## [Exercício proposto a]
Segundo o artigo sobre La Niña, com qual disco o cantor Ritchie chegou aos primeiros lugares nas listas de vendas?

## [Artigo]
Não são os passos na escada e sim os murmúrios do mar que, provavelmente, avisam que ela vai chegar. Tampouco há um abat-jour cor de carne, um lençol azul ou cortinas de seda. No máximo, as águas geladas do Oceano Pacífico. Já deu para perceber que não se trata da protagonista principal da música "Menina Veneno", sucesso dos anos 80, que levou o cantor anglo-brasileiro Ritchie a ocupar os primeiros lugares nas listas dos melhores de venda com o disco Vôo de Coração. E sim de La Niña ou, como queiram, em português, A Menina, fenômeno responsável pela redução nas quantidades de chuva no Sul do Brasil.

Registros de uma coleção de dados
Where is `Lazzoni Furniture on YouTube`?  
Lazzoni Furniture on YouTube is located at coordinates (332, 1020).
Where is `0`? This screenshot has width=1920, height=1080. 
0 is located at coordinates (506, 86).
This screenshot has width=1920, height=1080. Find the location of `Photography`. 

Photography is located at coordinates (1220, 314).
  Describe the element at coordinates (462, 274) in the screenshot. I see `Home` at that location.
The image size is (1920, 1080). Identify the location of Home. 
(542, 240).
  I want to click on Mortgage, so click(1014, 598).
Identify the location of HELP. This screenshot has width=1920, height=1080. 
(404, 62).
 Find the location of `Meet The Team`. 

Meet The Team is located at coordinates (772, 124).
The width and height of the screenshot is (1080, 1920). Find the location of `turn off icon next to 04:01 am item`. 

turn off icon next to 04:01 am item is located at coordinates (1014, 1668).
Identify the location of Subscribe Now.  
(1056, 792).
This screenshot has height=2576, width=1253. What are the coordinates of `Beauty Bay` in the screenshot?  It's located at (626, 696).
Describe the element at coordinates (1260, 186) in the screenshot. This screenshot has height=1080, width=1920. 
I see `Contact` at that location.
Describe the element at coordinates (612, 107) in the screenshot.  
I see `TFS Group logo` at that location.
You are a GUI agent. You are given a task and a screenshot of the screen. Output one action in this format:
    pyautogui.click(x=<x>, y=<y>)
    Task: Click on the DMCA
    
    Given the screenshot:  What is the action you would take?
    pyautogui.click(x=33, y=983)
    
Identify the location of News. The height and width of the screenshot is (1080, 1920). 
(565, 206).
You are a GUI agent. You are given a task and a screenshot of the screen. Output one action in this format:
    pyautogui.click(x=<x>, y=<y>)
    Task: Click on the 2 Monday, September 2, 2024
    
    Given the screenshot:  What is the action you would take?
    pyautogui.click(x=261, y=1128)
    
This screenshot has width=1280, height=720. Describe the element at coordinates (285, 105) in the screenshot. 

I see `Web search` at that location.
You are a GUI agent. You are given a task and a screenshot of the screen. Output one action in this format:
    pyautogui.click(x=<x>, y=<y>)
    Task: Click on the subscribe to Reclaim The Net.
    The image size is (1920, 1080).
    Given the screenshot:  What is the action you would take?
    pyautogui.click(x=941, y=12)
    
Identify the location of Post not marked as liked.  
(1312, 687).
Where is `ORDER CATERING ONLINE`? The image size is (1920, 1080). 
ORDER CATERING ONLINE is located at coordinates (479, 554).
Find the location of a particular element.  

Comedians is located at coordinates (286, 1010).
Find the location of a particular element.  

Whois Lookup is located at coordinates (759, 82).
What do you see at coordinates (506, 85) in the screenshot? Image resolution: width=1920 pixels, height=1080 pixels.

## [Exercício proposto b]
Reproduza sem nenhuma alteração as linhas dos registros começando pela que contém "Identify the location of News." e terminando na que contém "pyautogui.click(x=941, y=12)", incluindo as duas.

## [Solução completa a]
Com o disco Vôo de Coração.

## [Solução completa b]
Identify the location of News. The height and width of the screenshot is (1080, 1920). 
(565, 206).
You are a GUI agent. You are given a task and a screenshot of the screen. Output one action in this format:
    pyautogui.click(x=<x>, y=<y>)
    Task: Click on the 2 Monday, September 2, 2024
    
    Given the screenshot:  What is the action you would take?
    pyautogui.click(x=261, y=1128)
    
This screenshot has width=1280, height=720. Describe the element at coordinates (285, 105) in the screenshot. 

I see `Web search` at that location.
You are a GUI agent. You are given a task and a screenshot of the screen. Output one action in this format:
    pyautogui.click(x=<x>, y=<y>)
    Task: Click on the subscribe to Reclaim The Net.
    The image size is (1920, 1080).
    Given the screenshot:  What is the action you would take?
    pyautogui.click(x=941, y=12)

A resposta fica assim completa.